Pero, los fumadores se están muriendo fuera de término. Están siendo asesinados por la maquinaria ritual, falleciendo en promedio bastante antes de lo que estadísticamente correspondería por su evolución biológica, muchas veces acompañados por sufrimiento propio y social.
Algunos especialistas calculan que hasta 40.000 argentinos son víctimas al año de esta limpieza ritual fuera de tiempo. Independientemente de la exactitud de esta cifra, los sacrificados a este particular Dios del Consumo son infinitamente más numerosos que los ejecutados por los mayas en nombre de sus dioses.
Como corresponde a la época, fumar es un rito de consumo, de mercado, con formatos espirituales de diseño. Los sacerdotes de esta religión son gerentes de marketing de las empresas tabacaleras. Este hábito ritual debe ser fomentado desde temprana edad, para que la adicción sea más sostenida; mejor si la práctica es inculcada de padres a hijos, que pueden respirar los humos predisponentes desde la infancia.
No hay dudas, se trata de un rito permisivo, popular, colectivo o individual según sea necesario. Es masivo: fuma quizás la mitad de la población adulta; pone su cuerpo para el sacrificio ritual a cambio de una poco mensurable gratificación momentánea. Los fumadores pasivos, mejor dicho involuntarios, también participan; hasta 5.000 de ellos estarían entregando su vida, por año, en nuestra Argentina de hoy.
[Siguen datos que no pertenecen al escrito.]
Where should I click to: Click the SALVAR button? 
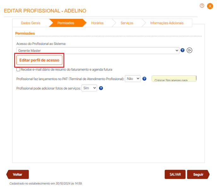pos(175,174)
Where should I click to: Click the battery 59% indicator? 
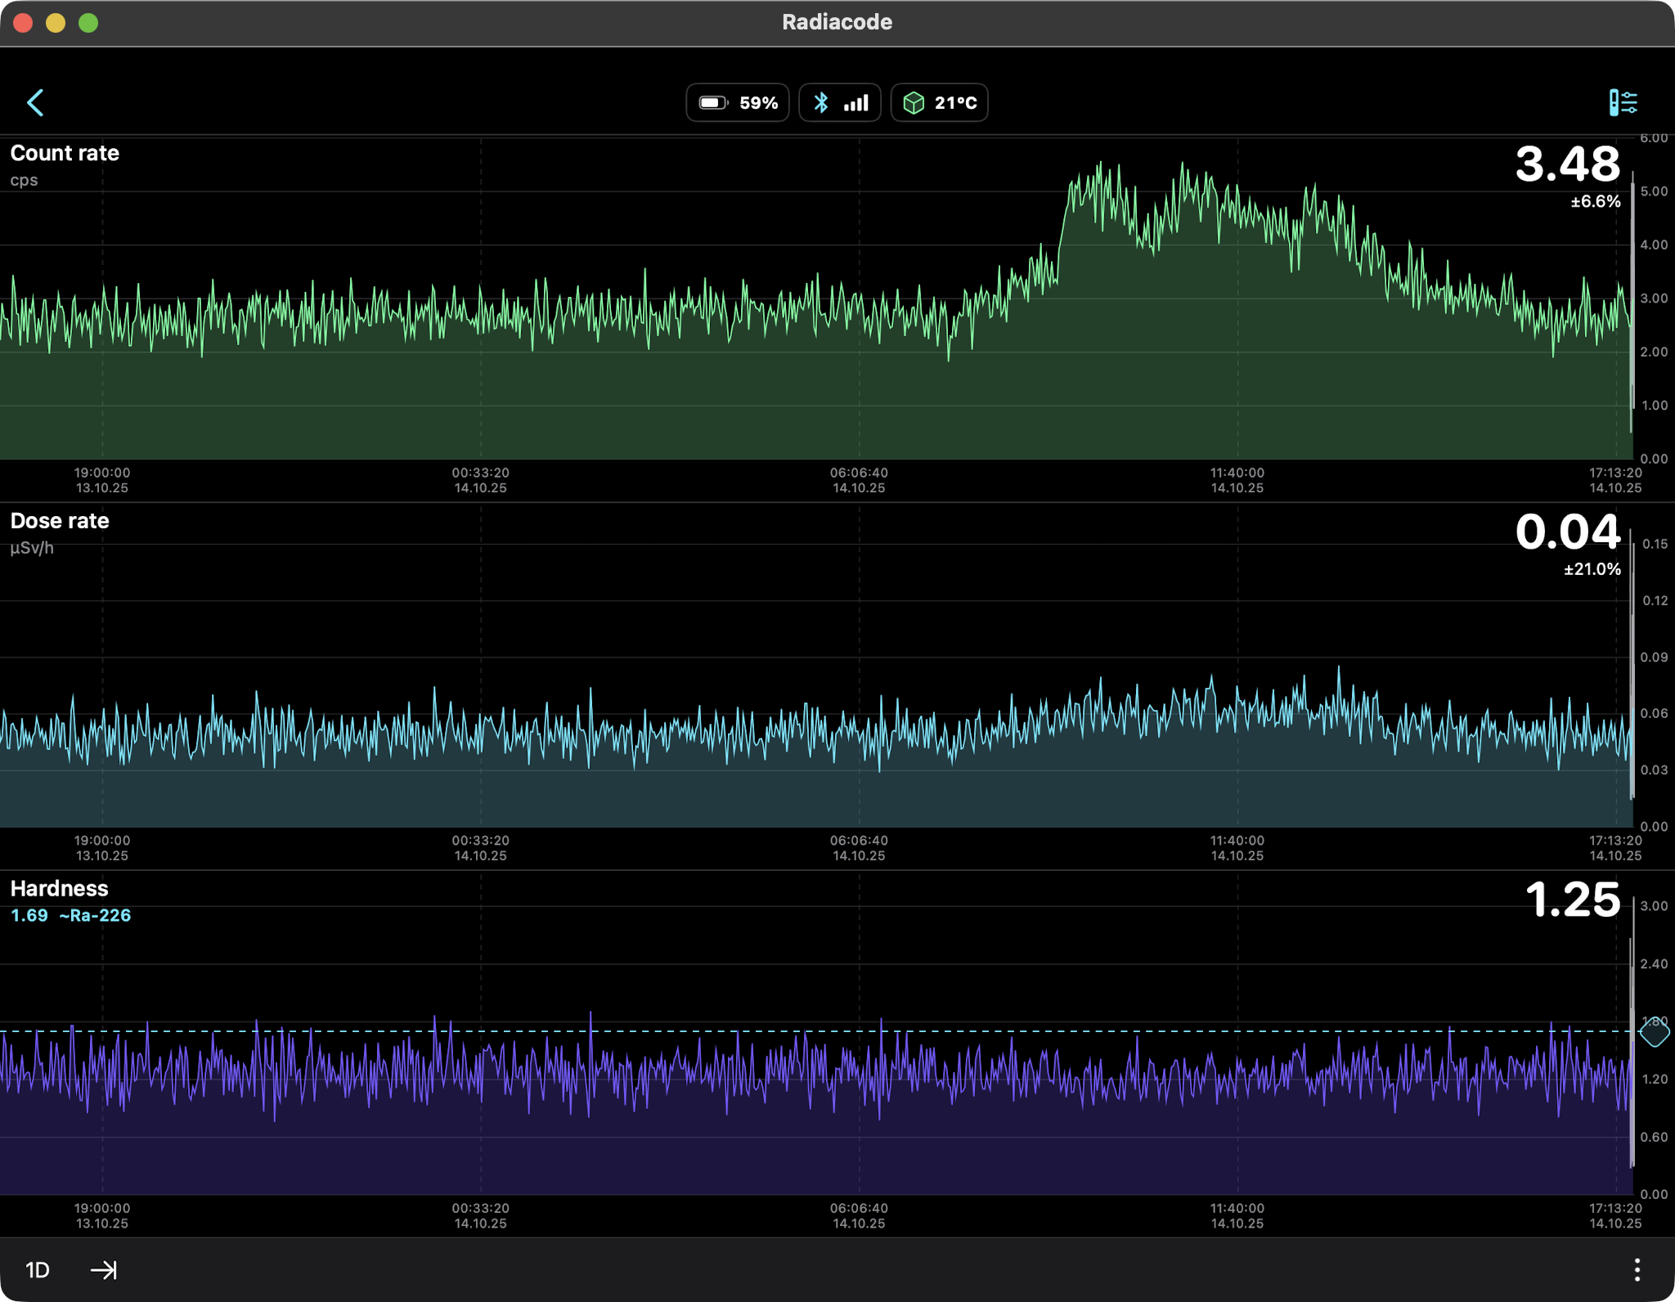click(x=737, y=103)
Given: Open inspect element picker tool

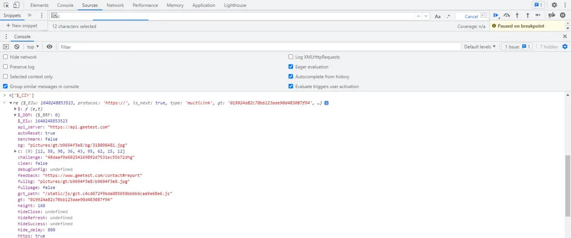Looking at the screenshot, I should coord(6,5).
Estos sacrificios prematuros no influyen en la selección natural, para descartar a los más proclives a las adicciones, porque las defunciones rara vez se producen antes de la edad reproductiva, si bien hay fuertes indicios de que estas prácticas afectan la fertilidad, la calidad del esperma y casi seguramente la virilidad eréctil.
En la Argentina de estos últimos años se observa un crecimiento espectacular de la proporción de ofrendas femeninas por esta vía, mujeres jóvenes que en general comenzarán a morir dentro de veinte o treinta años, luego de un acumulativo deterioro de sus atributos femeninos. Es fácil ver el efecto que el cigarrillo produce en sus caras, arrugas en todo el cuerpo y un envejecimiento de la piel que no condice con la revalorización de la juventud característica de la época.
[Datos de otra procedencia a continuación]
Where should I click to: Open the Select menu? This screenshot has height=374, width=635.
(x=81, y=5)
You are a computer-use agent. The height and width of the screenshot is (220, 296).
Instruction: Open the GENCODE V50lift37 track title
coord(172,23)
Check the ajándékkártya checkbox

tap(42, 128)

“De algo hay que morir”, suelen decir quienes ya están atrapados en la maquinaria ritual y no saben, o no quieren, escapar. Es como pensar que las víctimas de los sacrificios mayas igual iban a morir pocos años después.
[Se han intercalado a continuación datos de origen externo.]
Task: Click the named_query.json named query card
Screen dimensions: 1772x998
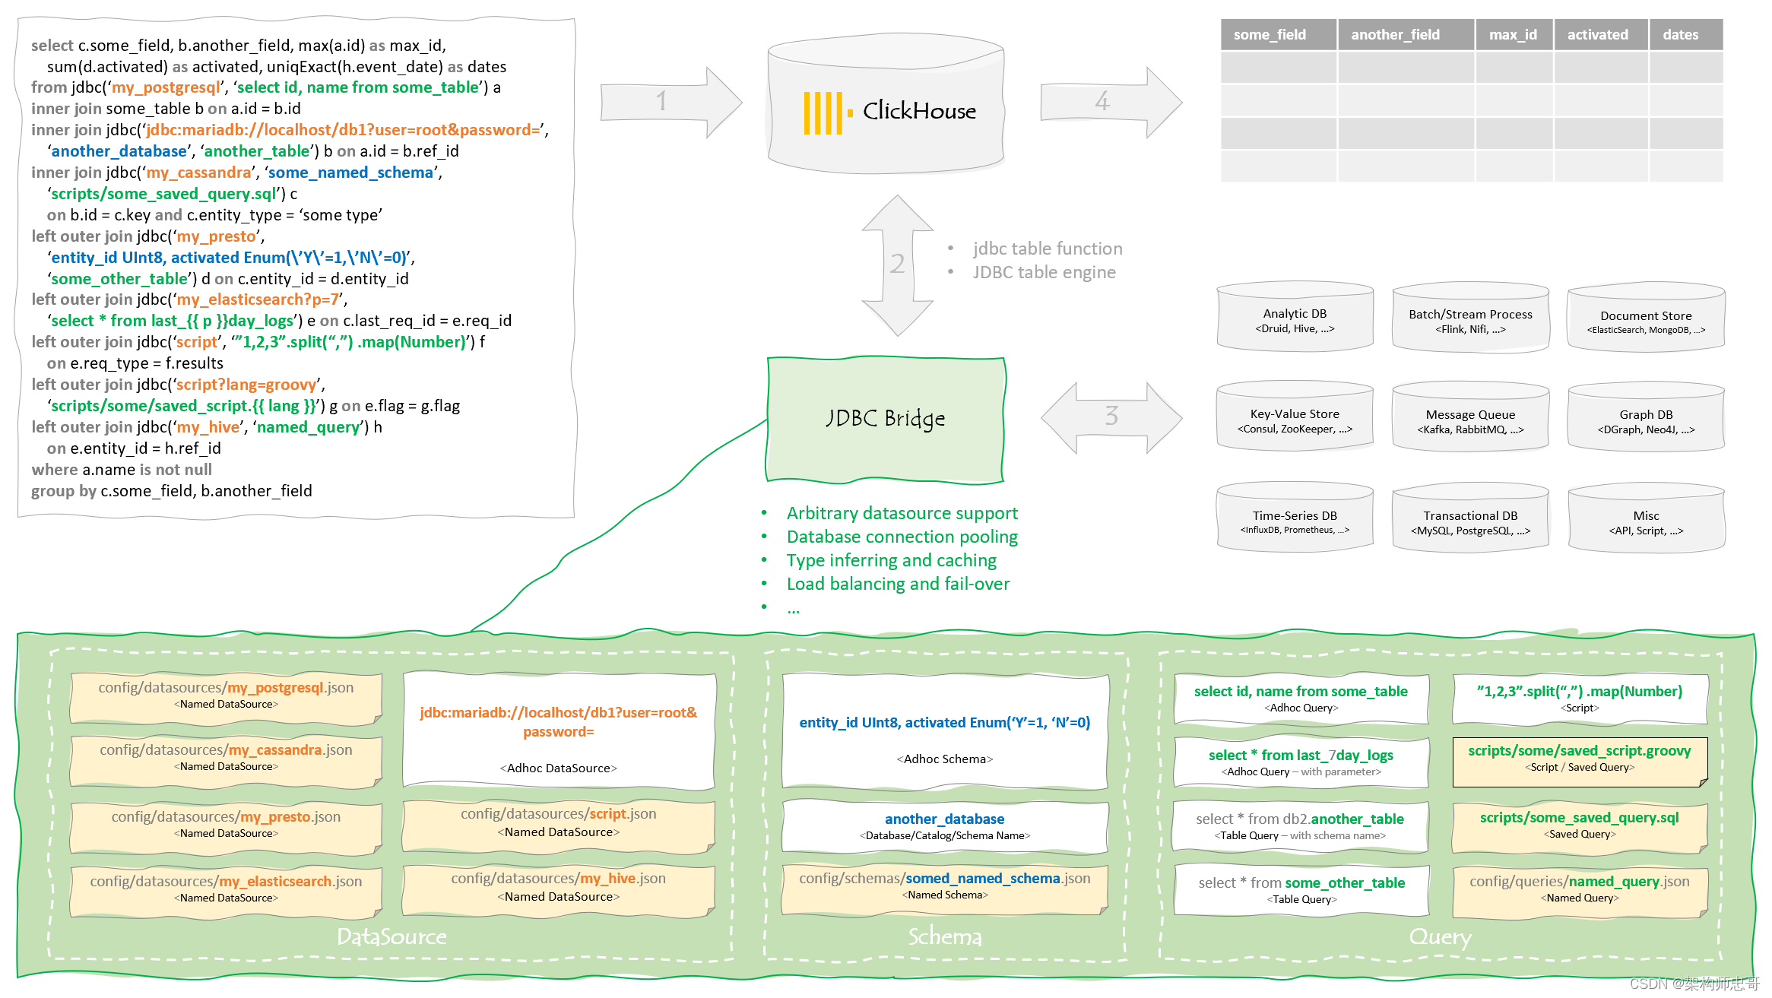Action: point(1579,889)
¿La autorización para fumar tabaco, su legalidad, es garantía de estabilidad social? ¿Es una necesidad? A lo largo de los últimos tiempos son muchos quienes ven a la nicotina como un vehículo de integración y al cáncer, u otras enfermedades mortales o degradantes, como meros costos laterales.
De la misma manera que estamos condicionados a comer todo lo posible, resabio de épocas pasadas cuando la supervivencia alimenticia estaba siempre en peligro, también nuestra naturaleza nos impulsa a la acción, la conquista, siempre a la “búsqueda de algo”. Sólo a través de trances místicos -o bajo el efecto de drogas- podemos paralizarnos, vivir vegetativamente como yoguis o budistas. En general necesitamos estar ocupados. Por eso los rituales. Por eso hemos necesitado construir catedrales en la Europa medieval o maoís en la Isla de Pascua; por eso buscamos oportunidades en los shoppings, o vivimos conectados a Internet y al teléfono celular. No podemos estar sin hacer algo.
Cuando los caminos se cierran, para muchos queda la opción de fumarse un faso. Es un poco como rezar, sirve para desconectarse, para no pensar durante un rato, aunque pida a cambio diez años de vida.
Negocios son negocios. Adelante con los faroles.